■ WHAT IS REQUIRED ■
Retyping should cover only the lines from the one containing "Expand The Matrix folder in the tree" through the final line of the records, with pictures omitted.

START SUPPLIED INFORMATION

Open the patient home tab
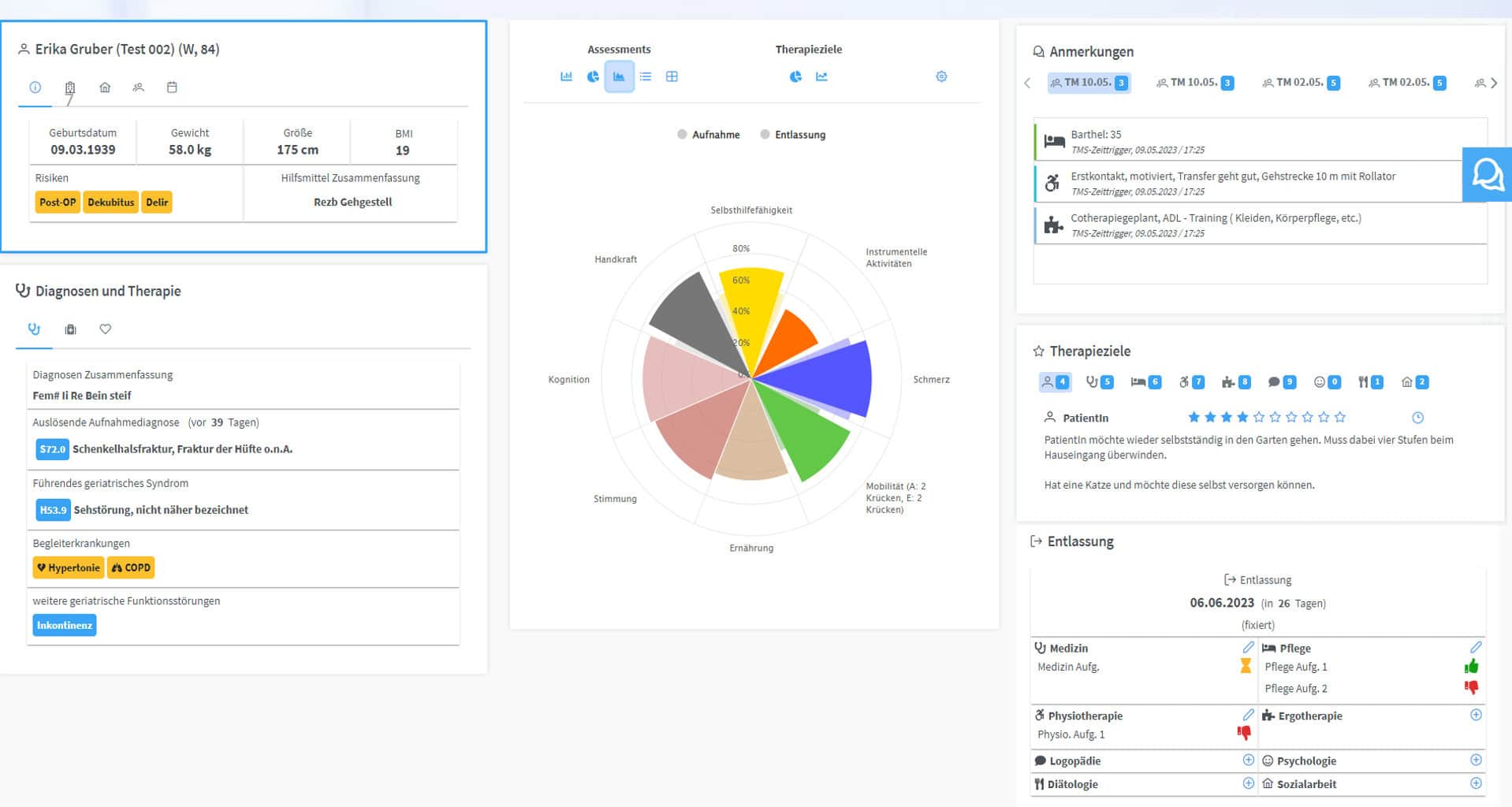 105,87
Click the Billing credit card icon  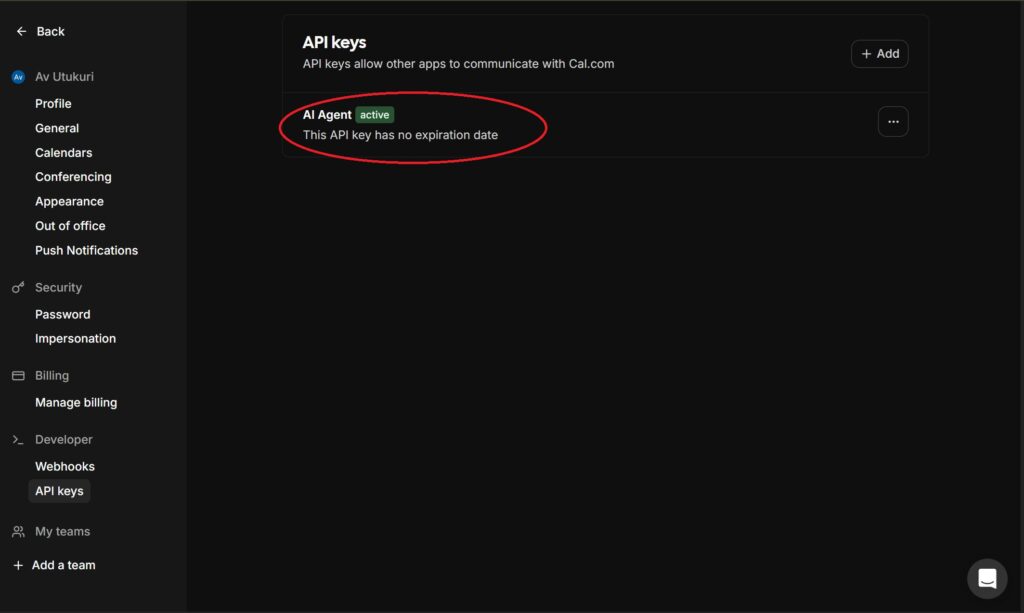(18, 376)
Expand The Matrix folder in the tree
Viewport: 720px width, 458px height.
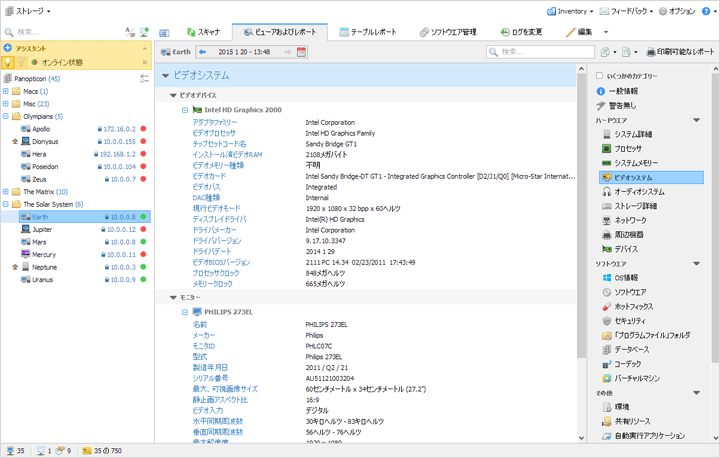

END SUPPLIED INFORMATION

■ WRITTEN SOLUTION ■
Expand The Matrix folder in the tree
Viewport: 720px width, 458px height.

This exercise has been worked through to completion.